** Opening Entries shown block **
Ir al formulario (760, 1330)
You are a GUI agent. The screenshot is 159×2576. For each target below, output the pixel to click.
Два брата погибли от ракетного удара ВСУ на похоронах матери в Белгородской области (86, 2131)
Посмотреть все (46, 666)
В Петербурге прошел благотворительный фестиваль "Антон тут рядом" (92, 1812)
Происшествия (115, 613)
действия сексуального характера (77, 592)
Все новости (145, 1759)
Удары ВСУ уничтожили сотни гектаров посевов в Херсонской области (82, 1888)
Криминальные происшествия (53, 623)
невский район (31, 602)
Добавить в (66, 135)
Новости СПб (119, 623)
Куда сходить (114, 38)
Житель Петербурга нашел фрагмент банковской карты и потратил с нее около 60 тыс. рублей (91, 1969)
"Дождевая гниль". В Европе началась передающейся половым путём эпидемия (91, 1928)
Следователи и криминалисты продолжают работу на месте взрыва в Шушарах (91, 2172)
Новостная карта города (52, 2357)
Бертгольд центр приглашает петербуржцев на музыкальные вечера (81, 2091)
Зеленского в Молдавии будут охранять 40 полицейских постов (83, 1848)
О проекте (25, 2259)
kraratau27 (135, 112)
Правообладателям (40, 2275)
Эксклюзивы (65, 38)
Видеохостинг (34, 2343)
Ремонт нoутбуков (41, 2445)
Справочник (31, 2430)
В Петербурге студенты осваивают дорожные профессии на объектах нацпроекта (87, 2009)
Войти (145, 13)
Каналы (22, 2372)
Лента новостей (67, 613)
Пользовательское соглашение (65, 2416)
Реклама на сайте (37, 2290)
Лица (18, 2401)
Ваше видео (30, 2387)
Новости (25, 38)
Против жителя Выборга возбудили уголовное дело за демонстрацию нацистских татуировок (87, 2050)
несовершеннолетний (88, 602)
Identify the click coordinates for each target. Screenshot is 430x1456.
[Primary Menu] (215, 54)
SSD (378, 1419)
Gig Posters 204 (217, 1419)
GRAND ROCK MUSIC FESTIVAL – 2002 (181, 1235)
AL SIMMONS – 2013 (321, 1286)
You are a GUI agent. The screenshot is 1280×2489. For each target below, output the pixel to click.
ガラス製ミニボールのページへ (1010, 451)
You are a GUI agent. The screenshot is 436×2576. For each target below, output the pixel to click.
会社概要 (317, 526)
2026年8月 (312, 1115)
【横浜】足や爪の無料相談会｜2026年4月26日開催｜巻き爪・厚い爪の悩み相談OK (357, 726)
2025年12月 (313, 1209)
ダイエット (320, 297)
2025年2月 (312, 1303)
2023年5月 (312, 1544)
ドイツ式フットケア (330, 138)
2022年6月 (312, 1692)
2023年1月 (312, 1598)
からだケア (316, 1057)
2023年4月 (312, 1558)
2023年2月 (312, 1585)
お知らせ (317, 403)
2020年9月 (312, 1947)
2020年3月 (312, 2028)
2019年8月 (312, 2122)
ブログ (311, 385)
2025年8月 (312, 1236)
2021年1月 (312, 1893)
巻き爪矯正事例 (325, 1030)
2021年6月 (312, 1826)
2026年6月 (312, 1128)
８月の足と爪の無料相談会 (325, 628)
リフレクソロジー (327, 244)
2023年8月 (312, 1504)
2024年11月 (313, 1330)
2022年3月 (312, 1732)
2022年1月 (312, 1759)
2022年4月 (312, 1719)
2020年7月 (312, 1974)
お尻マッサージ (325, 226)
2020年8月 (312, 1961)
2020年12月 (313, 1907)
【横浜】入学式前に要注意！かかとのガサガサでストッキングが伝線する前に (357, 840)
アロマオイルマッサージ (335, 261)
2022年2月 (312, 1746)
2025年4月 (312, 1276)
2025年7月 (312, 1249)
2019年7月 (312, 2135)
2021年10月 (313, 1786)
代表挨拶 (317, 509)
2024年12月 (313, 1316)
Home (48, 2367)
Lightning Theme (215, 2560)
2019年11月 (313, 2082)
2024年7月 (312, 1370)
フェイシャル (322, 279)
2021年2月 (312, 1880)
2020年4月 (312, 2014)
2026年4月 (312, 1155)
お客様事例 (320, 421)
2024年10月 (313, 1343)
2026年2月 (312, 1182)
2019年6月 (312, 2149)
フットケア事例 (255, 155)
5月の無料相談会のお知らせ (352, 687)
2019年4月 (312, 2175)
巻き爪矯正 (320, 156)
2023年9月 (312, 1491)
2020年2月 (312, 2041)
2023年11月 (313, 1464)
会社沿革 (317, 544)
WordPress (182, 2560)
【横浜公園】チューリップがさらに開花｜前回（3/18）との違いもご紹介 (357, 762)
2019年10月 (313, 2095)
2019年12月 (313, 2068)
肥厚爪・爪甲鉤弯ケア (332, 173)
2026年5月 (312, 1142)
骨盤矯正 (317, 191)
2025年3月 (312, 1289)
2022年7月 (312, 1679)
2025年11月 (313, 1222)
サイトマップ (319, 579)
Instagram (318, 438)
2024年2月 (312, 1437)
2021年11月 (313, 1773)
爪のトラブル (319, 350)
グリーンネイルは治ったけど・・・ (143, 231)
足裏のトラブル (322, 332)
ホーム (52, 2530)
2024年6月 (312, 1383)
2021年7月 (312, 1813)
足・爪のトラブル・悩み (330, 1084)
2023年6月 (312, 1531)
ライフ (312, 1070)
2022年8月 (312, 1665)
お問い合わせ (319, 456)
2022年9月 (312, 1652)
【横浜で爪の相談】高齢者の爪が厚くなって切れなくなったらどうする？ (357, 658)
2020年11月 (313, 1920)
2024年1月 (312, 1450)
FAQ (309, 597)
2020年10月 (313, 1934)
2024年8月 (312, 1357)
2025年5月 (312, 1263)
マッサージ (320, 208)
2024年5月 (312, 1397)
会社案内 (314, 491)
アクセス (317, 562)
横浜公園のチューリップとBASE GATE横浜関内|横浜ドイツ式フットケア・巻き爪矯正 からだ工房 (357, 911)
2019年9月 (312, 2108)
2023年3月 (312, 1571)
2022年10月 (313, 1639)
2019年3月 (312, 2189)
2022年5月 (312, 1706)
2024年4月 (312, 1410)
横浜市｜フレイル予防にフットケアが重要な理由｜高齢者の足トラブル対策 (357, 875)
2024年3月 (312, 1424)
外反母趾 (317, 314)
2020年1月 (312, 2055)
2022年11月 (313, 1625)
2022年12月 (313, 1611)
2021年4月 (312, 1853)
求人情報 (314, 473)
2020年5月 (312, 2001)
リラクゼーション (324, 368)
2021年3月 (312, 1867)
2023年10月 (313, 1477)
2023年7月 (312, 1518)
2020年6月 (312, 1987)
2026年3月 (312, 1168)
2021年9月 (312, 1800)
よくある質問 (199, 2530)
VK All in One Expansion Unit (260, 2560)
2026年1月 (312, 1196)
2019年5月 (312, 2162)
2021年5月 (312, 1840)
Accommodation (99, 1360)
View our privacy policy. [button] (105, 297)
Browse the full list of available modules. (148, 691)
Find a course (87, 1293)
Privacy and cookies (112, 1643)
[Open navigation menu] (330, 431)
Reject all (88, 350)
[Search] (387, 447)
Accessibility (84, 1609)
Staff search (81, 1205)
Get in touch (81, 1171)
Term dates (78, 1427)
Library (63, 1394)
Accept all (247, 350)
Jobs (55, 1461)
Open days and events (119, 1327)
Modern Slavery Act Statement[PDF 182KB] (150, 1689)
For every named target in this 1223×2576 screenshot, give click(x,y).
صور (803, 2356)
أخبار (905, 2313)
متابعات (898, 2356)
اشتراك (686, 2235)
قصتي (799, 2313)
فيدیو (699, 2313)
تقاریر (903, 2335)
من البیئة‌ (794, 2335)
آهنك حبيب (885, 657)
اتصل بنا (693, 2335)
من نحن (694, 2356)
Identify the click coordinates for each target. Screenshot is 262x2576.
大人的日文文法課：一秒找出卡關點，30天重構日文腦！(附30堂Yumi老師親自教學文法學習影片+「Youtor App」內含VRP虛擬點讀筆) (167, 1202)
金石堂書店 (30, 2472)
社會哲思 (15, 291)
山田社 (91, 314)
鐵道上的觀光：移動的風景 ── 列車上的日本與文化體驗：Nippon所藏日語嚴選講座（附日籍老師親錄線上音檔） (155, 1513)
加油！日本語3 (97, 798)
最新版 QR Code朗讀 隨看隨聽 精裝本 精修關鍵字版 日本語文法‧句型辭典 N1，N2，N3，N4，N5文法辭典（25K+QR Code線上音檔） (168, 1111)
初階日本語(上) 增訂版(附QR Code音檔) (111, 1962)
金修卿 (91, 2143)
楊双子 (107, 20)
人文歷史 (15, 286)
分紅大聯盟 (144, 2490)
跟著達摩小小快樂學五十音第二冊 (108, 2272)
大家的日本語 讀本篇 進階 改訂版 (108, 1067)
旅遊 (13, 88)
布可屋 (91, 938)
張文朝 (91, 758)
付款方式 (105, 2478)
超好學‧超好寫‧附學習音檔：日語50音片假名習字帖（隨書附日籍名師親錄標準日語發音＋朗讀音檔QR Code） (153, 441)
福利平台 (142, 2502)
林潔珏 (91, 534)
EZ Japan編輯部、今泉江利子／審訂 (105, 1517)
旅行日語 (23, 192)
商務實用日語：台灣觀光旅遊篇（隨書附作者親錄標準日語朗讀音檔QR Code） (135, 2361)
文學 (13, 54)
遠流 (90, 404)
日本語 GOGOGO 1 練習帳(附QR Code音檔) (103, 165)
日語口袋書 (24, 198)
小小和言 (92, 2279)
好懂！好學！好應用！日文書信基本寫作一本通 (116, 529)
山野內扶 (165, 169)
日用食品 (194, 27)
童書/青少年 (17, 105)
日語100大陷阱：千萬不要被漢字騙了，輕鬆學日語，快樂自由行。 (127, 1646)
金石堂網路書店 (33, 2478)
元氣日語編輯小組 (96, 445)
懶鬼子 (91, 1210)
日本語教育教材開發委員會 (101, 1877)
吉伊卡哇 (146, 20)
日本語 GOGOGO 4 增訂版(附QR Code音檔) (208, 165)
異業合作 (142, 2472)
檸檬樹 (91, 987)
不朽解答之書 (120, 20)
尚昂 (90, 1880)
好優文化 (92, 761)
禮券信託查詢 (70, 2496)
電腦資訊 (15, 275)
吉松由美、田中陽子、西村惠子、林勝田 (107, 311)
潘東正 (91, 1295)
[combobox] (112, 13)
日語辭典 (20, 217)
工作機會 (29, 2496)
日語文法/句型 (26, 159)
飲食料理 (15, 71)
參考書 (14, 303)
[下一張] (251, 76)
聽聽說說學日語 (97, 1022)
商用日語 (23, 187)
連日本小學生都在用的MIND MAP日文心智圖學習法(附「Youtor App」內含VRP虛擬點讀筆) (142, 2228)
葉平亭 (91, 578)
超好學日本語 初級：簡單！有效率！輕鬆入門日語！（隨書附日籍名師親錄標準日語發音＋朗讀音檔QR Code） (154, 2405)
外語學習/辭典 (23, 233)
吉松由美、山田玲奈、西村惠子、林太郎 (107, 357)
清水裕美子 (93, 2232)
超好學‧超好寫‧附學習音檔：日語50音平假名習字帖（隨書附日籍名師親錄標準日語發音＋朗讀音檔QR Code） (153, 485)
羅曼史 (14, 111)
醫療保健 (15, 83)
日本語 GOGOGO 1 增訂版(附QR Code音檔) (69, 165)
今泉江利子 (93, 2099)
** Closing Entries shown block **
→ About this exercise
Please transcribe the records exactly from their first line through the line holding "невский район (31, 602)", and leave out all others.

→ Exercise solution
Ir al formulario (760, 1330)
You are a GUI agent. The screenshot is 159×2576. For each target below, output the pixel to click.
Два брата погибли от ракетного удара ВСУ на похоронах матери в Белгородской области (86, 2131)
Посмотреть все (46, 666)
В Петербурге прошел благотворительный фестиваль "Антон тут рядом" (92, 1812)
Происшествия (115, 613)
действия сексуального характера (77, 592)
Все новости (145, 1759)
Удары ВСУ уничтожили сотни гектаров посевов в Херсонской области (82, 1888)
Криминальные происшествия (53, 623)
невский район (31, 602)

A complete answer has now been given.